Q3 — Function recall (10 marks)
3.1 Nucleoid (2 marks). The nucleoid is the region of the prokaryotic cell that houses the main circular DNA molecule. It keeps the DNA spatially organised and supercoiled by proteins so it fits inside the cell, without enclosing it in a membrane.
3.2 Plasmids (2 marks). Naturally, plasmids carry extra genes (e.g. antibiotic-resistance genes) separate from the main chromosome and can transfer between bacteria. In biotechnology they act as vectors that carry inserted DNA into a host cell, where they replicate along with the bacterium.

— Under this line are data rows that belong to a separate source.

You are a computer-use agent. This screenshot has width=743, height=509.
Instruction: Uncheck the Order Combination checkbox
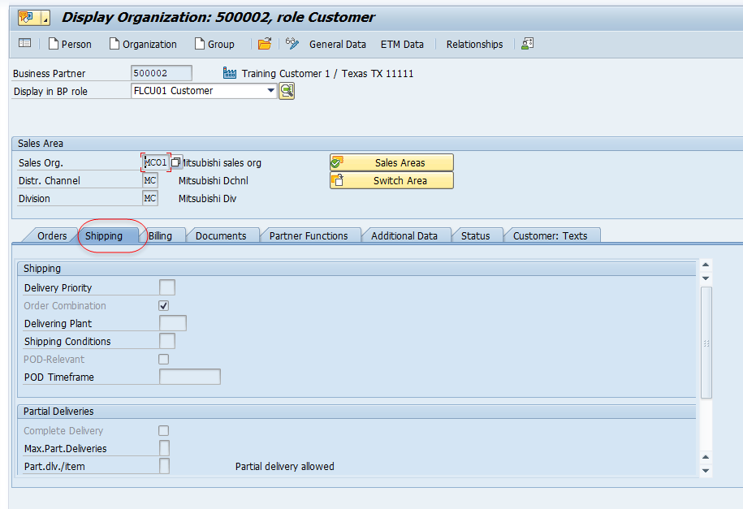[163, 305]
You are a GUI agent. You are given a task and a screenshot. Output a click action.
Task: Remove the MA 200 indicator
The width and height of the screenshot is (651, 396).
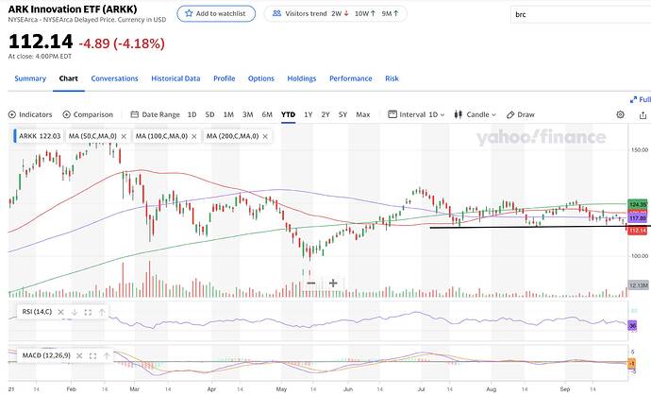coord(265,136)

3.3 Nucleus (2 marks). The nucleus is a membrane-bound organelle that contains the eukaryotic cell's linear chromosomes. It physically separates DNA storage and gene transcription from cytoplasmic processes such as translation.
3.4 Chromatin (2 marks). Chromatin (DNA associated with proteins) packages large amounts of DNA so it fits inside the nucleus. It also allows DNA to be in a less condensed form when genes need to be accessed and read.
3.5 Multiple linear chromosomes (2 marks). Organising DNA into multiple linear chromosomes allows the cell to manage very large genomes, supports independent inheritance of different chromosomes, and lets genes occupy specific locations that can be regulated separately.
Marking notes. 1 mark for naming the structure/process correctly, 1 mark for explaining what it does for the cell (not just a description). No mark for vague answers such as "it holds DNA".
Q4 — Cloze paragraph (10 marks)
4.1 DNA • 4.2 circular • 4.3 nucleoid • 4.4 plasmids • 4.5 vectors • 4.6 nucleus • 4.7 linear • 4.8 proteins • 4.9 chromatin • 4.10 chromosomes.
Marking notes. 1 mark per correct blank. Accept "histone proteins" for 4.8.